Le monete menzionate negli Statuti Aquilani sono: l’augustale (augustalis), il fiorino (florenus), l’oncia (uncia) e il tarino (tarenus) dette tutte d’oro; il carlino (carlenus, carolenus) d’argento; il soldo (sollus), i soldi Ravennati (solli Ravendati) e il pistacolo (pistaculus, pistacullus) di bronzo.
L’augustale dal testo dei vari capitoli, in cui si trova menzionato, appare di quindici carlini. Sappiamo che tale moneta (così chiamata -spiega il Du Cange- perchè coniata prima dall’imperatore Federico II) ha corso nell’Italia meridionale fino a tutto il secolo XV.

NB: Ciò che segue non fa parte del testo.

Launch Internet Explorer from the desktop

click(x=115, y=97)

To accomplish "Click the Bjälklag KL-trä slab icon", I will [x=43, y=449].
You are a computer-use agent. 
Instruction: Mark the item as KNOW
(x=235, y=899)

Il fiorino d’oro, che appare col ducato d’oro una stessa moneta, equivale a 12 carlini d’argento e a 6 tarini d’oro; e poichè l’oncia d’oro è formata di 5 fiorini, essa ha dunque il valore di 50 carlini e di 30 tarini.
Il tarino d’oro è dunque la sesta parte del ducato; il carlino d’argento ne è la dodicesima; sicchè il tarino ha il valore di due carlini.

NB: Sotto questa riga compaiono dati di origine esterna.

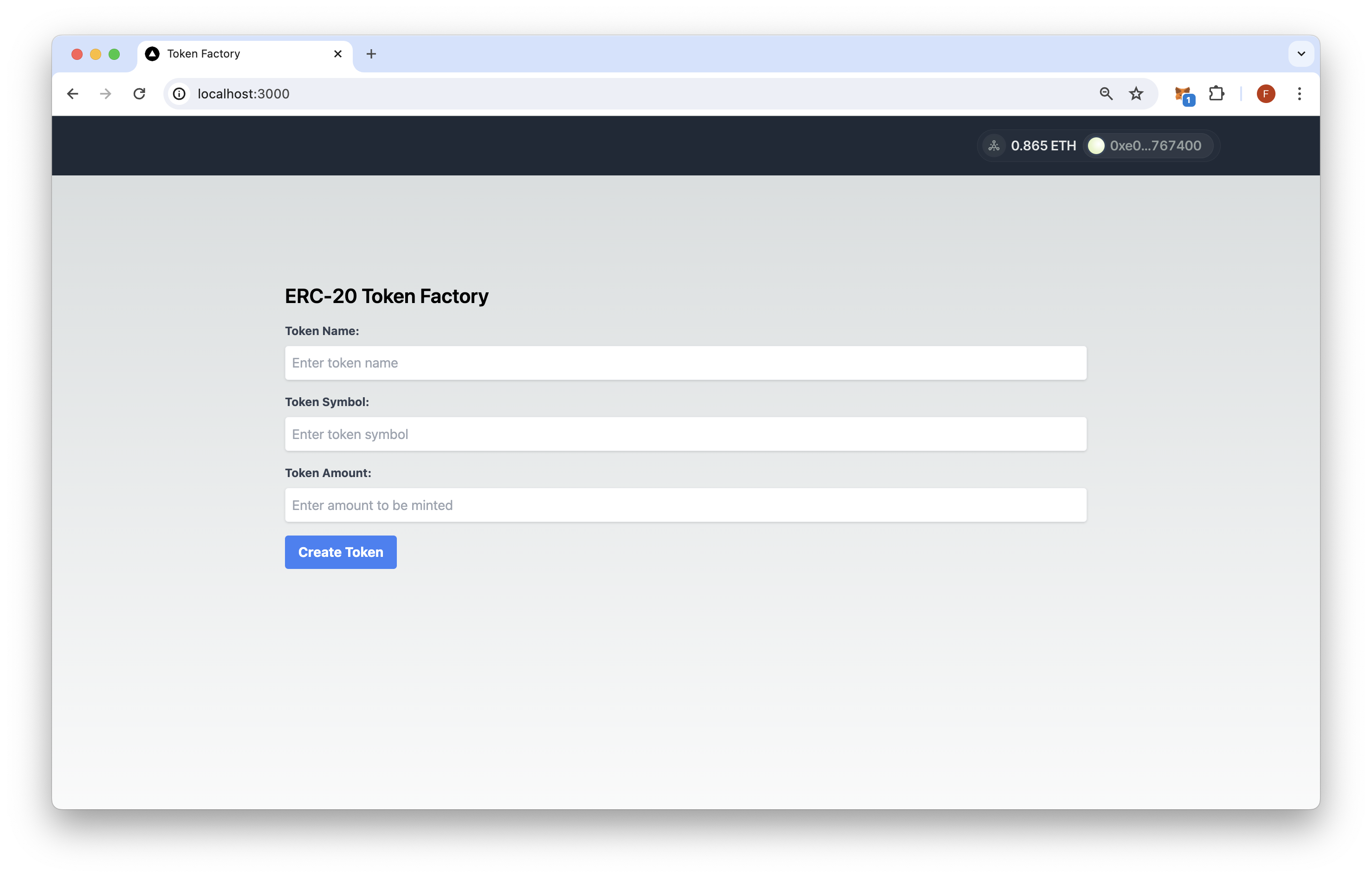Open Chrome three-dot menu
The height and width of the screenshot is (878, 1372).
1300,93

Il soldo è l’unità delle monete di bronzo corrente nel ‘300. Il diligente annalista A. L. Antinori, più volte citato, ci rende edotti della diversità del valore del soldo a metà del Trecento e nella seconda metà del Quattrocento. Il soldo di cui si parla negli Statuti è la quinta parte del carlino d’argento, e perciò occorrono 60 soldi per fare un fiorino. Non sappiamo se il valore dei soldi Ravennati (menzionati nei cap. 121 e 135) sia lo stesso.

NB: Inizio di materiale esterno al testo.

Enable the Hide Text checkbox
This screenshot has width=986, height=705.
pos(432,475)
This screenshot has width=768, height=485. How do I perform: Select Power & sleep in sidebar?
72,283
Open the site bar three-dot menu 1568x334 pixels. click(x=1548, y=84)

Il denaro e il pistacolo sono due monete minute di bronzo: la prima ha il valore della dodicesima parte del soldo; della seconda, che si trova menzionata di rado (a indicare il prezzo di una stiacciata di pane -cap. 343-, delle carni -cap. 362- e il diritto di bollo dei pesi e delle misure – cap. 466-) non si desume il valore dagli Statuti, nè si trova menzionata dai Cronisti Aquilani (solo nel Du Cange troviamo questo termine adoperato in Roma per moneta spicciola equivalente a un quarto di denaro).